- Opening Delimiter -
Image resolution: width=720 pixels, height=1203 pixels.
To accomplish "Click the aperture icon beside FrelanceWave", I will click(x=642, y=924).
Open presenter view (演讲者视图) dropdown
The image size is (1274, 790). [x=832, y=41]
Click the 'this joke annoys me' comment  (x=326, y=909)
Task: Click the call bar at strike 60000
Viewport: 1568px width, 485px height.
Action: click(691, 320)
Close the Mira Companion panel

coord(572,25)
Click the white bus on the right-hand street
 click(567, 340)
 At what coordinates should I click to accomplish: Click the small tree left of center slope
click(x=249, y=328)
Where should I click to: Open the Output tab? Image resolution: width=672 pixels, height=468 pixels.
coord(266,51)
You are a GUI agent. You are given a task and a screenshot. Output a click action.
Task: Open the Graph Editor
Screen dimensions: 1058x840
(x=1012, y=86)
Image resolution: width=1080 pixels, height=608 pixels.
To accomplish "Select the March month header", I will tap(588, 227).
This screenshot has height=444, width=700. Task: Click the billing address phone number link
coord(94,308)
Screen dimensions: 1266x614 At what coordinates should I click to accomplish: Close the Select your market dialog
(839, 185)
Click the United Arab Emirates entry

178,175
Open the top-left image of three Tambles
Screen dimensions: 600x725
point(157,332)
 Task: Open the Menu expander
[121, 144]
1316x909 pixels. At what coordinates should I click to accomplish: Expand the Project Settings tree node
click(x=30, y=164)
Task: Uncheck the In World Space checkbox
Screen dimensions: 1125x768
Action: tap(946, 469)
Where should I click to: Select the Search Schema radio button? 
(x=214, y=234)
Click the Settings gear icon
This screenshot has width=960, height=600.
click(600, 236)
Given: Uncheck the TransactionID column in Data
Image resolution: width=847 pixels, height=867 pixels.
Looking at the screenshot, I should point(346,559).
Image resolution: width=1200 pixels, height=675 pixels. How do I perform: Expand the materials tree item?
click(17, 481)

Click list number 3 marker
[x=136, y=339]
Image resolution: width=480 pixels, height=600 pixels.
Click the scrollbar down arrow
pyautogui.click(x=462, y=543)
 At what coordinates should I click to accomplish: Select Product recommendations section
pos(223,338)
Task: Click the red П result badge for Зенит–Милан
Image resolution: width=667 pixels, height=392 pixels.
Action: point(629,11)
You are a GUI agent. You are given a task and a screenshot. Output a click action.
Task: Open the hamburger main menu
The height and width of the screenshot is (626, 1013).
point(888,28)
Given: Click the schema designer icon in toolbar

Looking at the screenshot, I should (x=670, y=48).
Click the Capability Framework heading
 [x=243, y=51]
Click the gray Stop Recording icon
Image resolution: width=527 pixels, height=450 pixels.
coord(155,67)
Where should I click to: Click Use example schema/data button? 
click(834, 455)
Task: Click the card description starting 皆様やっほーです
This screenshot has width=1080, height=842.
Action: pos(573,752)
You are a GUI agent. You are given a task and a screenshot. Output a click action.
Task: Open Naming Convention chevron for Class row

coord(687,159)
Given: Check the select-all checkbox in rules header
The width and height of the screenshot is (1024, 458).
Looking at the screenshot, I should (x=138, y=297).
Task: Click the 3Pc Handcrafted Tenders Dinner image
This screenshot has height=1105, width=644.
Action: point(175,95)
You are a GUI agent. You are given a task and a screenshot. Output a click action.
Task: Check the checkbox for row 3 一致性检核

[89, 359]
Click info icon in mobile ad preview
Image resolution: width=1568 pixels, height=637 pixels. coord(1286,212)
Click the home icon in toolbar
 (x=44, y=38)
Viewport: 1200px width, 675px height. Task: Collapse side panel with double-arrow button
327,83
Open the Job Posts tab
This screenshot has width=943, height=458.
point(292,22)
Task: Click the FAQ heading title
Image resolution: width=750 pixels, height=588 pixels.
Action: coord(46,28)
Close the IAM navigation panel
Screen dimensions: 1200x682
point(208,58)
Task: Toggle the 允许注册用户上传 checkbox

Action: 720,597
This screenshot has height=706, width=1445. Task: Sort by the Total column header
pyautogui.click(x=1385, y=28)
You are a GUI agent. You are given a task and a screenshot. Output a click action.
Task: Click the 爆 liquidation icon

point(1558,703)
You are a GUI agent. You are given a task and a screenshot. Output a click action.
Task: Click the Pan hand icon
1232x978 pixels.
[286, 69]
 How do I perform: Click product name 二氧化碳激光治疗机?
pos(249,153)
- Closing Delimiter -
▶ **Work to complete**:
Whenever the word "Uncheck" shows up in a line of the entries, list that line.

▶ **Solution to this task**:
Task: Uncheck the In World Space checkbox
Given: Uncheck the TransactionID column in Data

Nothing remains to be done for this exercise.